County settles two lawsuits

Decatur County Commissioners announced Thursday they have settled out of court two lawsuits filed by county firefighters.

The county government will pay $765,000 to settle a lawsuit filed by Steven Enfinger, Guy Yates and the widow of the late Jimmy Bellflower, a former firefighter.

The county government will pay $600,000 to settle a lawsuit filed by Cynthia G. “Cindy” Harrell, who formerly worked for Emergency Medical Services and claimed she had been prevented from transferring to Fire and Rescue because she was a woman. She also alleged sexual harassment by other firefighters after going to work for Fire and Rescue.

Attorneys’ fees are included in both settlement amounts.

County officials said they would not comment on the settlements, noting it was their policy not to do so.

In a news release sent out late Thursday, commissioners stated they settled the lawsuits upon the advice of their lawyers, provided through the Association of County Commissioners of Georgia Intergovernmental Risk Management Association.

“Decatur County and employees will continue in our commitment to serve the citizens of Decatur County in a professional and efficient manner,” the news release stated.

Decatur County had been appealing a judgment in the lawsuit filed by Enfinger, Yates and Bellflower after a jury in the U.S. District Court for the Middle District of Georgia awarded each of the three parties $250,000 in April 2009.

Harrell’s lawsuit, filed last August, was still pending before the settlement was announced. She had asked for a jury trial seeking unspecified damages.

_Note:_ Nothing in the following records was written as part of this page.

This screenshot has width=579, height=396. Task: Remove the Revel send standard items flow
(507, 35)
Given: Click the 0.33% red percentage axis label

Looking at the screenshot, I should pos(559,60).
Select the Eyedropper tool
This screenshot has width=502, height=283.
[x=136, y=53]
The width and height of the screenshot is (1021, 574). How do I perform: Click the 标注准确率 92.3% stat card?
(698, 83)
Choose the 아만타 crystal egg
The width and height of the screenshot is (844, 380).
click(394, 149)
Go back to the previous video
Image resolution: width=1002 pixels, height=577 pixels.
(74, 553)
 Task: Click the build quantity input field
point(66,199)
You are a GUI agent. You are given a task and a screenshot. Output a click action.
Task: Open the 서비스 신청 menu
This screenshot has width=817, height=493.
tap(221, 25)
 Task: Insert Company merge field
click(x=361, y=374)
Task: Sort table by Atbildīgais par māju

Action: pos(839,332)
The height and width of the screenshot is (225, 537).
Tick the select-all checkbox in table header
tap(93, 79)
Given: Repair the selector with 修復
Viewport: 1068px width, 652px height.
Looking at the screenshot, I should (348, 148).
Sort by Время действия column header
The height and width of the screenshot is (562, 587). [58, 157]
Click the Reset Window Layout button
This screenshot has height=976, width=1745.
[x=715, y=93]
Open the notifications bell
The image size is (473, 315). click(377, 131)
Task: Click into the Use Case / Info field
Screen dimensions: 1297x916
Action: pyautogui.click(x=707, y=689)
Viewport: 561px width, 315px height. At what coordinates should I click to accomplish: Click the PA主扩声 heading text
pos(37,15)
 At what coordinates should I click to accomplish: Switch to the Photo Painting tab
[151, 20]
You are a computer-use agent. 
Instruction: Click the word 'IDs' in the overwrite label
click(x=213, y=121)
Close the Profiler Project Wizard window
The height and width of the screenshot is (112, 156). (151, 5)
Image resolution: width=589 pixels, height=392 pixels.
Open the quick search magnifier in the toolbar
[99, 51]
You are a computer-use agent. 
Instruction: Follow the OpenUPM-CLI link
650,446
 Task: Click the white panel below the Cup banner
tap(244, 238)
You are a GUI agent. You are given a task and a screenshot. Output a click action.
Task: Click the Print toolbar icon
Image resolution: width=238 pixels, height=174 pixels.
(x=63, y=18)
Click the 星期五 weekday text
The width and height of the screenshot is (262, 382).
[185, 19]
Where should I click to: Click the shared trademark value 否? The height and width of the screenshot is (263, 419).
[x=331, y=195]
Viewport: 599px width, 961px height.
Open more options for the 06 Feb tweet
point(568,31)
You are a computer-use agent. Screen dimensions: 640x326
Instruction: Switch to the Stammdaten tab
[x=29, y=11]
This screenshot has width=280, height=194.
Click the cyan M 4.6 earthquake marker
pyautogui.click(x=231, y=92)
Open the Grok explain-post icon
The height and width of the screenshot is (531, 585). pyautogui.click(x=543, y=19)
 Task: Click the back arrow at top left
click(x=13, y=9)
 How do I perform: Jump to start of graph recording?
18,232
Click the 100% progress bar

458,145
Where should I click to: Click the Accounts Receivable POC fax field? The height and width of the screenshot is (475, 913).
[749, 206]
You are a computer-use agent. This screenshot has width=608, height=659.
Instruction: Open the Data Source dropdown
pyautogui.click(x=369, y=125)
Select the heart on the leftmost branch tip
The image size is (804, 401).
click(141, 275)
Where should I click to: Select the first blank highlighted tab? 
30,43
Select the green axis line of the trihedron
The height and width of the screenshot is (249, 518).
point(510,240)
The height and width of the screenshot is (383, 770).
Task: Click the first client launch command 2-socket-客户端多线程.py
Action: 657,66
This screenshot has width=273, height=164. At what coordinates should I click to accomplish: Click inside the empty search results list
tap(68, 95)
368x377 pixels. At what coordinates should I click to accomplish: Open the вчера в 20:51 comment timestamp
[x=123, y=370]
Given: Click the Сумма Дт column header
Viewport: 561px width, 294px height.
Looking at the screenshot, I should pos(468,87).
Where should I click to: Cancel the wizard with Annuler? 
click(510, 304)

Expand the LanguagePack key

County Administrator Tom Patton previously said the county has an insurance policy that covers damages arising from lawsuits.

Background

Both of the lawsuits settled this week were related to a previous lawsuit filed by former firefighter Michelle Lagace, who received $175,000 in 2006 to settle her lawsuit alleging gender and race discrimination.

Lagace claimed she was denied employment with Fire and Rescue even though she was more qualified than two firefighters who were hired instead. It was later revealed that those two firefighters admitted to cheating on the Georgia firefighting licensing exam.

Harrell was denied employment in September 2004 and January 2005. Lagace was denied employment in January 2005.

Harrell quit the fire department on Oct. 26, 2007.

In November and December 2005, the plaintiffs then filed charges of discrimination with the EEOC. On June 15, 2006, the EEOC released statements it had found that the firefighters’ evidence supported a violation of Title VII of the federal Civil Rights Act.

In December 2006, Yates, Enfinger and the estate of the late Bellflower filed a civil lawsuit in a federal court claiming they were discriminated against by county government officials. The plaintiffs claim they and Sgt. Kenny King, a fourth firefighter who was not a plaintiff, were treated unfairly when they supported the efforts of Lagace to seek fair hiring consideration. King and the lawsuit’s plaintiffs had also spoken publicly about what they viewed to be the wrongful hiring of two other firefighters whom they believed to be incompetent.

However, Bellflower, a veteran firefighter, died of a heart attack in July 2006 at the age of 58.